As one of my big wedding projects for the spring, I’ve started searching online for wedding photographers. Luckily, there are a lot to choose from. Looking through them all has left me many times with too many tabs open in my browser, too many ideas running through my head, and the feeling of being totally overwhelmed. So I think it’s important to really think about what I’m looking for in a photographer as I’m doing the search. The more I can rule out immediately, the better.

Ok, so what am I looking for in a photographer? These are my priorities:

  • Price—As with everything else in this wedding, we’re working with a pretty strict budget. Before I even look at the galleries, I’m looking for a price. There is no reason to fall in love with a photographer I can’t afford. Now, the only time this really becomes a problem is when prices aren’t listed. Generally, I’ve assumed that those photographers are just too expensive, but there have been a few that I’ve emailed for more information.
  • Type of photos—Although we’ll definitely be doing some formal poses, the pictures I’m most interested in are the candids. I’m not looking for a photographer to document how beautiful I look, or how nice my shoes appear against a background of flowers. I’m looking for someone to capture the feeling of the day, the joy and community that we are hoping to create. I want someone to document the fun, the love.
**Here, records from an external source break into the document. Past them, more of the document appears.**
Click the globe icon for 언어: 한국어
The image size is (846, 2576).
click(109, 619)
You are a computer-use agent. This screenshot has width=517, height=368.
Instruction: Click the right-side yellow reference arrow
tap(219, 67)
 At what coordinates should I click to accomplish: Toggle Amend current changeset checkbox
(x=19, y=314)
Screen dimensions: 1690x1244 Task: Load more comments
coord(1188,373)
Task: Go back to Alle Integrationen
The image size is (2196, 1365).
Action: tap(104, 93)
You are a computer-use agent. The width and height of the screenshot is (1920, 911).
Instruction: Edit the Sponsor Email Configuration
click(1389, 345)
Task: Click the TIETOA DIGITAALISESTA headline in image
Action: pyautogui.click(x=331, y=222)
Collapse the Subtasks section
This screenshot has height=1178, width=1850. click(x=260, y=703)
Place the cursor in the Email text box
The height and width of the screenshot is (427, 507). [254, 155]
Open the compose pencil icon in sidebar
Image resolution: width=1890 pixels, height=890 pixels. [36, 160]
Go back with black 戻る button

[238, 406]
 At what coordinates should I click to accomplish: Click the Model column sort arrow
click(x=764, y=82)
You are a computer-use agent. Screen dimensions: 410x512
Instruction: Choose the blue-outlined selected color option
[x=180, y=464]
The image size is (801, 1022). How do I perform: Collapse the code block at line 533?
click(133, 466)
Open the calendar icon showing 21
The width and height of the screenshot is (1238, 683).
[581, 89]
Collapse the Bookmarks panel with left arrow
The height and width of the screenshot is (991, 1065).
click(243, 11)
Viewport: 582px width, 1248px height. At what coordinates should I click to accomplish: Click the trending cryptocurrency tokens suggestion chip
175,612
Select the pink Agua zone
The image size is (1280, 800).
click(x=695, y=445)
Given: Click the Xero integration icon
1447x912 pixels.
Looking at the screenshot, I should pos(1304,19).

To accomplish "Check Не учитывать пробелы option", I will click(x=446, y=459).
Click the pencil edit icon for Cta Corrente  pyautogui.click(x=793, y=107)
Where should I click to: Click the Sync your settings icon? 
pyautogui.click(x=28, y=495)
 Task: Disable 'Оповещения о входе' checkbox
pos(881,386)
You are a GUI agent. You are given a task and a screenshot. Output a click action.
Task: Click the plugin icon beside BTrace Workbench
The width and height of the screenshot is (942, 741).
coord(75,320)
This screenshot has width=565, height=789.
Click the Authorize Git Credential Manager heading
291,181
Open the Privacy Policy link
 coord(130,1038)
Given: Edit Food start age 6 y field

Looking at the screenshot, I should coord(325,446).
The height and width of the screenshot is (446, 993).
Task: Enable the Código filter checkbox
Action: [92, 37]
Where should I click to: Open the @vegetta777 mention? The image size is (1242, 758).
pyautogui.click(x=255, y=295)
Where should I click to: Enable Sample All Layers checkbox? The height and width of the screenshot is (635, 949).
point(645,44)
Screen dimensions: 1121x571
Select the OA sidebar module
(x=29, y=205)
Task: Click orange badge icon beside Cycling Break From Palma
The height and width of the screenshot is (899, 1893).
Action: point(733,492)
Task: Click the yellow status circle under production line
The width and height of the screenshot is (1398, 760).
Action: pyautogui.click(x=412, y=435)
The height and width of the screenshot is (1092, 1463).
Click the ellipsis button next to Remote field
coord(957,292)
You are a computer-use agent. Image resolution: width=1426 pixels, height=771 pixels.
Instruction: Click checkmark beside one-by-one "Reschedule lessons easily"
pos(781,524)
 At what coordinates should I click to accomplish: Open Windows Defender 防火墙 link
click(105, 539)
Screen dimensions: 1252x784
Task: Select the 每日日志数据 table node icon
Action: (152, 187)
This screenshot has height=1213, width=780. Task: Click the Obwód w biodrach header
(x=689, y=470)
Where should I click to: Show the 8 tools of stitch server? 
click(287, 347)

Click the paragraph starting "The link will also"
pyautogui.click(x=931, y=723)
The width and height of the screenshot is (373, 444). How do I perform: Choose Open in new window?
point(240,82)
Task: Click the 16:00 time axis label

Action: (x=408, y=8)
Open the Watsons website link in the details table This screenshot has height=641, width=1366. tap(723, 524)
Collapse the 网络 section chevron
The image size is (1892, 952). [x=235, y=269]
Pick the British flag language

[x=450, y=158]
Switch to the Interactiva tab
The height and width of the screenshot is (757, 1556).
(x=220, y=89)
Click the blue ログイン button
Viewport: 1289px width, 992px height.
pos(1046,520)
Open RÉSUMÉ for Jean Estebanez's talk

So if a photographer shows nothing but detail pictures on their site, they’re probably not a great fit for me. Also, I’m a little picky in that I don’t like all of the special effects added to pictures. I want simple, beautiful photos that stand on their own.
  • Photography package—We’re not looking for anything fancy in our photography package. We’ll make the albums ourselves, and while prints might be nice, they are not necessary or even preferred. What’s most important is having a photographer for enough time to get everything. I’m also hoping for an assistant or second photographer, since it will be such a big wedding. And one of the most important parts of the package, one of the non-negotiables, is to have the digital, high-res proofs with printing rights. That way, we can print the photos we want, make albums or photo booths, and gift photos to our families. Fortunately, this seems to be pretty standard now.
  • Personality—We’ll be spending all day with our photographer. They will get to know our family and friends. They will be with us while we’re getting ready and when we see each for the first time on that day. They’ll capture intimate and important moments. The photographer’s personality is extremely important. I’ve tried to glean what I can from bios on websites, but this is something we won’t really know until we start meeting with people. But we’ll be looking for that click.

My current plan is do exhaustive research online (luckily, this is one of my skills) and try to narrow down the list to two or three favorites. I’m not interested in spending a great deal of time meeting with people, and I think too many meetings can cloud the picture. I’m hoping that, like so many other things in this wedding planning process, when we find the right one, we’ll just know.